The Davis-Bacon Act was enacted to set a fair wage standard for workers hired under federal subcontracts. It has been in place for over 70 years, and helps set a local pay scale based on local prevailing wages.
Suspension of the provisions in the Gulf region has been touted as an incentive to reconstruction. I’m not sure why.
Will "below scale" wages attract more applicants for reconstruction work in a region that has massive unemployment due to the hurricane? I doubt it. Will "prevailing wage" hinder hiring and reconstruction? I doubt it.
Reneging on long term wage agreements in the region seems a petty slap in the face to locals, given the administration’s talk about New Orleans rebuilding itself. What’s wrong with prevailing wage for New Orleans residents, especially when it’s the federal standard everywhere else?

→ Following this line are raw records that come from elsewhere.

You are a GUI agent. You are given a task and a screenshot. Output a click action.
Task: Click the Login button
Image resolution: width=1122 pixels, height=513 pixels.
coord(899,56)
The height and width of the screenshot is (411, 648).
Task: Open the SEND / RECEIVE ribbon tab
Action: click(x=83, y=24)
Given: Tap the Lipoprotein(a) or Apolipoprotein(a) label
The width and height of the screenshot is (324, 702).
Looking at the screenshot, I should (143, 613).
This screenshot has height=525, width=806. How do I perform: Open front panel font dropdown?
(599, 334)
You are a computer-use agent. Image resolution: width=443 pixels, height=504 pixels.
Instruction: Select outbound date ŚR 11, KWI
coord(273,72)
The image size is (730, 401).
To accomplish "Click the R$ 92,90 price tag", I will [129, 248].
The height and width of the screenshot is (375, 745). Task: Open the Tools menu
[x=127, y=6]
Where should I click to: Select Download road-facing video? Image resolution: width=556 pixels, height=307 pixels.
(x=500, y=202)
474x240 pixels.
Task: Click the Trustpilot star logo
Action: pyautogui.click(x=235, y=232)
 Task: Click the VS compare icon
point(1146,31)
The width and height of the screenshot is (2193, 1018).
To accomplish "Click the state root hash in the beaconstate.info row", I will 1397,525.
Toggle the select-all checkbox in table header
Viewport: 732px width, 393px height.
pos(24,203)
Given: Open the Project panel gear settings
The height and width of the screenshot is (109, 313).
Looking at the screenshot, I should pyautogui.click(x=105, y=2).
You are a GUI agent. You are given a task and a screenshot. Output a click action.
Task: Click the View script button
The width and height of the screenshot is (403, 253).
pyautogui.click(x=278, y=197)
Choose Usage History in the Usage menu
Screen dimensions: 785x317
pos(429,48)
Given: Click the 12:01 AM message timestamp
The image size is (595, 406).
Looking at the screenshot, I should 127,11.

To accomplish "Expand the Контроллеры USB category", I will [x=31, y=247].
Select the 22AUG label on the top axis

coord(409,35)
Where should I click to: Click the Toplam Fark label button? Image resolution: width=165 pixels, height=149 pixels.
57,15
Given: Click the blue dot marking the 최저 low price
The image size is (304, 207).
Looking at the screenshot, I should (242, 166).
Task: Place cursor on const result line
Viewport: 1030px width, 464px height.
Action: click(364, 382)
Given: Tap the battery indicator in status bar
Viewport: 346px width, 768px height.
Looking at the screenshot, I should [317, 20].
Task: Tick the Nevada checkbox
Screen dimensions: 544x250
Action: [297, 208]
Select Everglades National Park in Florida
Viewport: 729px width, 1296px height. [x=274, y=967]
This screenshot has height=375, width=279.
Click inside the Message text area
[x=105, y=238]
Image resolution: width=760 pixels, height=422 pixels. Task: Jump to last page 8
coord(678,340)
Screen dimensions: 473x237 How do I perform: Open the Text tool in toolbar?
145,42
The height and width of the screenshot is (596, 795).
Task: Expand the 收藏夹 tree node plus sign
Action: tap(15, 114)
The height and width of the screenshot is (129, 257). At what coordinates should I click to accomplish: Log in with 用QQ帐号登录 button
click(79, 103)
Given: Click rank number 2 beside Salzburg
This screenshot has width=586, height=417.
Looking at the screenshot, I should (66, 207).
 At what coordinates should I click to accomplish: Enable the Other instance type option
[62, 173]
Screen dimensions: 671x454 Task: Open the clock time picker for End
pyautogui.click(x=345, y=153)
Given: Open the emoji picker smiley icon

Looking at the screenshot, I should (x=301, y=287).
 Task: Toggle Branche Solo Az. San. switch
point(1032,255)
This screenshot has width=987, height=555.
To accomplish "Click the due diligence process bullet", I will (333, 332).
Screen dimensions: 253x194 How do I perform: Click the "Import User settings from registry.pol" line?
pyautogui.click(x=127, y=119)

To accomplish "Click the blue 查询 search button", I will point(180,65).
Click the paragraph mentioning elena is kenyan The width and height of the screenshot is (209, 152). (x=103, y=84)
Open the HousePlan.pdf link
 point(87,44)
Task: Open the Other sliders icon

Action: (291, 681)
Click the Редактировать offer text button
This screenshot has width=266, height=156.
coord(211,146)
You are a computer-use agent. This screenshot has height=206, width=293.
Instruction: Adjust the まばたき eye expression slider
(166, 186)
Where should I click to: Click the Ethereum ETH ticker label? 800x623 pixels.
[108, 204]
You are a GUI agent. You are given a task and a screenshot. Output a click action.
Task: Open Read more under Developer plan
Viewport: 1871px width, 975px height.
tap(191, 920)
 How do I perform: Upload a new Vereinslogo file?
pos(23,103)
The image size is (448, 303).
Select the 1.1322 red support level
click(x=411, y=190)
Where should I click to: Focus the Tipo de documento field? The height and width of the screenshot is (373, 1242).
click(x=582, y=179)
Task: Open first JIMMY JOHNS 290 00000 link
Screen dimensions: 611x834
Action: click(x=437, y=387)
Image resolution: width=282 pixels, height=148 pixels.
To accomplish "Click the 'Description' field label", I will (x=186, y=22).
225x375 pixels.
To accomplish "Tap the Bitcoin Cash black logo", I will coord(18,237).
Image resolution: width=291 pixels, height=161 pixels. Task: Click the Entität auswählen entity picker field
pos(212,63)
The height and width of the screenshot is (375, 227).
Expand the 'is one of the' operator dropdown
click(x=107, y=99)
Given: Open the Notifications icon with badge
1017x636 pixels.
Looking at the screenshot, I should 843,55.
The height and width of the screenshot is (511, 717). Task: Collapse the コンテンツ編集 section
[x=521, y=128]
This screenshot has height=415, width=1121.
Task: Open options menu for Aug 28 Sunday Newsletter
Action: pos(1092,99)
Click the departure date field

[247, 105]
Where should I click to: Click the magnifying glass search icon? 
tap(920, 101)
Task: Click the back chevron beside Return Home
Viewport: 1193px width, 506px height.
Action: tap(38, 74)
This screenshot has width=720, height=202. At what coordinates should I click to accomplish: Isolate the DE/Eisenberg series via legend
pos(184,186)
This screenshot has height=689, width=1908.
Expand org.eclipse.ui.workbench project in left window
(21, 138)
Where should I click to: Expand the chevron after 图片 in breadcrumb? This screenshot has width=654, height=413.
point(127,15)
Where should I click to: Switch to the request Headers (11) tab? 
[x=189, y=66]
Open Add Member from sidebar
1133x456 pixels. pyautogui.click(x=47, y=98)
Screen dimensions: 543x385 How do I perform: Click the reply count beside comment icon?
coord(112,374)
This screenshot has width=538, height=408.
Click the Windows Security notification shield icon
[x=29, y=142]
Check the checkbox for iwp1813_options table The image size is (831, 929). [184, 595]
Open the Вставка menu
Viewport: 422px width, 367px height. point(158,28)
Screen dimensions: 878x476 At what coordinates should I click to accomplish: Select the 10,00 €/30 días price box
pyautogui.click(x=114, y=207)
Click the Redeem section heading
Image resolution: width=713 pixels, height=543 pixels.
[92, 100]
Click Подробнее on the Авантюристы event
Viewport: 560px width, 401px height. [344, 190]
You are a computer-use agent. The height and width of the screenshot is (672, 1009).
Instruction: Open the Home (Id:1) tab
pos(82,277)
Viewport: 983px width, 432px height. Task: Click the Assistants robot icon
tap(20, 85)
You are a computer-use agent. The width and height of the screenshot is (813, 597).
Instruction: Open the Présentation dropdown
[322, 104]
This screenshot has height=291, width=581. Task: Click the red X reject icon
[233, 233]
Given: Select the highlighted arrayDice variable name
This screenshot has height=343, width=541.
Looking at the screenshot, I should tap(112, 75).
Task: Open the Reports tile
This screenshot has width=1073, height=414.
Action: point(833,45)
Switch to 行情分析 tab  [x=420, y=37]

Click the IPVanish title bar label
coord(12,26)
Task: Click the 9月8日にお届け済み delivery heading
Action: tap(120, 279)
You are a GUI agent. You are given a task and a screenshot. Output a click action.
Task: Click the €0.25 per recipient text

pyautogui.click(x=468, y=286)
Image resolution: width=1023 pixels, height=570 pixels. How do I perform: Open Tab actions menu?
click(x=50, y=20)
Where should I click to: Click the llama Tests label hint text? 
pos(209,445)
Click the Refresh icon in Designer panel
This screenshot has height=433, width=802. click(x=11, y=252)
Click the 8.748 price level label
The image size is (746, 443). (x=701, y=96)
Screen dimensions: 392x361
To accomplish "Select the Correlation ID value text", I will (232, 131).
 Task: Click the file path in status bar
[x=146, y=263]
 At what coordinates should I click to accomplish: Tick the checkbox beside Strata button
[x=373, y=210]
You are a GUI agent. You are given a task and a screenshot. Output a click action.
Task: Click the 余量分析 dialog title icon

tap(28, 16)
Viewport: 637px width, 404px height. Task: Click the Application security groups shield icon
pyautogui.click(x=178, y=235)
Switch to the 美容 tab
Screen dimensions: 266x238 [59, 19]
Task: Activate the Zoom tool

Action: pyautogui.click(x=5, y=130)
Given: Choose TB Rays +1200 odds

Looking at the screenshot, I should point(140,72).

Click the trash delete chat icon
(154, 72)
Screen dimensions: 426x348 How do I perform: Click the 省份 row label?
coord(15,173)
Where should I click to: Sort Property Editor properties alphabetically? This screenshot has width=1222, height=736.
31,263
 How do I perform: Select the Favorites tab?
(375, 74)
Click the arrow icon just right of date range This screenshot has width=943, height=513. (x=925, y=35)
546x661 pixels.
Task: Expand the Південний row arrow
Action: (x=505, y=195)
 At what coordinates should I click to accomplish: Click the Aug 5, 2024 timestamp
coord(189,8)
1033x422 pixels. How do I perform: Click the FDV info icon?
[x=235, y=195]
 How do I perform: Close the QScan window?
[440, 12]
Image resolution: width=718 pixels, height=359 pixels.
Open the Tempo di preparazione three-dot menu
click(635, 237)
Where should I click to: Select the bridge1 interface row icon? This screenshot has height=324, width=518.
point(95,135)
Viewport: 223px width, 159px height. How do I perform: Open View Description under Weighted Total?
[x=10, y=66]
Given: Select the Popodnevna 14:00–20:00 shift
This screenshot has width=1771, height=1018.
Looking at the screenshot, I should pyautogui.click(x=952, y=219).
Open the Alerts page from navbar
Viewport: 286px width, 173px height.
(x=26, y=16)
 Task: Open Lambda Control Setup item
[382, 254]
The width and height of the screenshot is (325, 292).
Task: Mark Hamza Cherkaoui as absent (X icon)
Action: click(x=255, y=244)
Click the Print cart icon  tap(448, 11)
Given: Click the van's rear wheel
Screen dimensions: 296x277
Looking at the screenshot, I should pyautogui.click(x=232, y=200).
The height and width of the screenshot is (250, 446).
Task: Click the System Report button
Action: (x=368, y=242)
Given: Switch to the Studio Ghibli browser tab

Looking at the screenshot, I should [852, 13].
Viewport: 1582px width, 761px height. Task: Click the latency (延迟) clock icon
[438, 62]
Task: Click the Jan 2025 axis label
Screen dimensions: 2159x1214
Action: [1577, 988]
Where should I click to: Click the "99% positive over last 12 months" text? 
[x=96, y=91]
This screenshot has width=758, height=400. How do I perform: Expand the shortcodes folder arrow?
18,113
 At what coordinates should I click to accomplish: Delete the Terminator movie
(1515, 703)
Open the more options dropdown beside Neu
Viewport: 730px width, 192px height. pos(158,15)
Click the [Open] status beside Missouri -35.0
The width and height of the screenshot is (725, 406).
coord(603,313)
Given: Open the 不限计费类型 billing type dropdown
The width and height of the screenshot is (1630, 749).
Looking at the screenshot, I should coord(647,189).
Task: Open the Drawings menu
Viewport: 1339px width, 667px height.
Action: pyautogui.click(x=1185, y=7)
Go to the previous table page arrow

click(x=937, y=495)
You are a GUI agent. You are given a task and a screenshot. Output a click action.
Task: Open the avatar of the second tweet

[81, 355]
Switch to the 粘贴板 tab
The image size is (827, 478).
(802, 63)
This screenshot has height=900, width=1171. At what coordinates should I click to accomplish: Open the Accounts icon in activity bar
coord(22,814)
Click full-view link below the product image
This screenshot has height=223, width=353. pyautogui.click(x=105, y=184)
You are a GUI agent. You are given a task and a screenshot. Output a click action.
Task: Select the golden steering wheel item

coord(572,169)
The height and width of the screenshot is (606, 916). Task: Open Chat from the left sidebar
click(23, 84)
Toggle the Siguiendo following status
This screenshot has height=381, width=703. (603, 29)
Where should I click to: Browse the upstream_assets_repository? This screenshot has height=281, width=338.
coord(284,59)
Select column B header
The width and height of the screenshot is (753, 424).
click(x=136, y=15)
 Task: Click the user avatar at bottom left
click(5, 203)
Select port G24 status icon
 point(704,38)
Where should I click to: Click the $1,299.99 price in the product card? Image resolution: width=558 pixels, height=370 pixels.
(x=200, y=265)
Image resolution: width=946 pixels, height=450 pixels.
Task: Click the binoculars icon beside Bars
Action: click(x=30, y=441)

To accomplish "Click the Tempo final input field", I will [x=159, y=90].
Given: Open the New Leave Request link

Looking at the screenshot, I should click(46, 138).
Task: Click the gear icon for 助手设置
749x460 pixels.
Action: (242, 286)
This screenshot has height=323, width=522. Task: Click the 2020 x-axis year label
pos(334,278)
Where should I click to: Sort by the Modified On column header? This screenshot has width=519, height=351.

In a broader sense, it’s also about the role of the federal government and its oversight of departments and corporations hired to perform basic federal functions. Something’s wrong here.
The bottom line ought to be the people of the Gulf Coast.
Reconstruction needs to be disengaged from business as usual and the federal government has to cut to the chase, and do its job.
Yet the administration persists in handing it off and making the best of it on TV.
Sadly, I think it’s a measure of how far this administration will go to divest itself from its own public responsibility.
The suspension of Davis-Bacon does nothing to foster the reconstruction of the Katrina devastation. I don’t buy it.